Joie et esprit de célébration au travail
Pascale Dufresne
Co-Présidente

À chaque jour je vous vois, employés, gestionnaires, entrepreneurs, inquiets pour vos enfants malades, ou pour votre propre santé, aux prises avec des soucis financiers, crouler sous les multiples responsabilités. Je vois vos fatigues, vos nuits agitées et écourtées, vos livrables de plus en plus ambitieux. Je vous vois traverser des deuils et des ruptures, tenir le fort quand vos collègues sont en congé ou en vacances, simuler des sourires quand tout dérape pour garder le moral des troupes, tenir le poids d’équipes, de projets ou d’organisations complètes sur vos épaules. Je vous vois mettre tous vos soucis de côté pour être fidèles au poste et ne laisser tomber personne. Je vous vois, je vous écoute, accueille, et me trouve souvent impuissante.

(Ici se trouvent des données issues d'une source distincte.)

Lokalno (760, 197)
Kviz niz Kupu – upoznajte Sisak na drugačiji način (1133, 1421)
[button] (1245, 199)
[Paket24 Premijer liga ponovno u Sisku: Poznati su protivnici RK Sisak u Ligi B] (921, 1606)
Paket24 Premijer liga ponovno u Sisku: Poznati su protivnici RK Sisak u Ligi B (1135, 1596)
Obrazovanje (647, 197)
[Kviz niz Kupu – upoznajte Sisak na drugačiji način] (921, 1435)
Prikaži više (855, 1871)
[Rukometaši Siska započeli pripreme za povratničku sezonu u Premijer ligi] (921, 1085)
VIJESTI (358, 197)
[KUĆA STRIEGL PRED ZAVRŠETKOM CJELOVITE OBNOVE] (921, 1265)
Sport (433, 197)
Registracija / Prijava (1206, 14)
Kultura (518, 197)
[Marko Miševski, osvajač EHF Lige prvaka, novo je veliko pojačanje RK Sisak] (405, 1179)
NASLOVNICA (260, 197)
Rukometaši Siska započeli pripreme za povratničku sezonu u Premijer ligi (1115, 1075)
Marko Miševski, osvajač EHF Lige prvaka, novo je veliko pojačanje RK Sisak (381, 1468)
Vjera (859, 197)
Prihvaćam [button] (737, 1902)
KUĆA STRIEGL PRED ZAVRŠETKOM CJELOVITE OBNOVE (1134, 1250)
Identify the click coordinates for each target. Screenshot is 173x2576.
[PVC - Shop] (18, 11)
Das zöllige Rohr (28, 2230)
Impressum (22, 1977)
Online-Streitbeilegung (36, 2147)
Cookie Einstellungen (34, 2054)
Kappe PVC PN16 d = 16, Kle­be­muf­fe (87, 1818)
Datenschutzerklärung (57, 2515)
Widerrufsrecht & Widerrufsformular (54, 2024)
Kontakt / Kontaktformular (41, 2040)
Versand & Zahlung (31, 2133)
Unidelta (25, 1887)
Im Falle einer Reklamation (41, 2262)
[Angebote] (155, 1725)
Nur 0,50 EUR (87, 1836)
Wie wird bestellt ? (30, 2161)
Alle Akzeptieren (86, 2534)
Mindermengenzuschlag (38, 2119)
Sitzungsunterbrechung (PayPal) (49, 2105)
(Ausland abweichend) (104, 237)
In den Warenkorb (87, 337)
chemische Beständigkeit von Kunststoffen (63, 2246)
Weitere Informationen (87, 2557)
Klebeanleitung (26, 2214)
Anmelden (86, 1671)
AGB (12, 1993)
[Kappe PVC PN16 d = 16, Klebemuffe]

Je vous vois et je me demande : Mais où est donc la joie dans nos organisations? Est-ce que le travail ne devrait pas être un lieu où l’on peut aussi respirer, rire, se sentir vivant? Un endroit où l’on peut être pleinement humain, avec nos hauts et nos bas ?

Une directrice que j’accompagnais m’a dit un jour : « Je ne me rappelle même plus la dernière fois où j’ai ri au bureau. » Cette phrase m’a profondément touchée. Parce qu’elle reflète une réalité trop commune. Parce qu’elle raconte l’histoire de tant d’entre nous. Et c’est ce qui m’a donné envie de vous écrire ce texte.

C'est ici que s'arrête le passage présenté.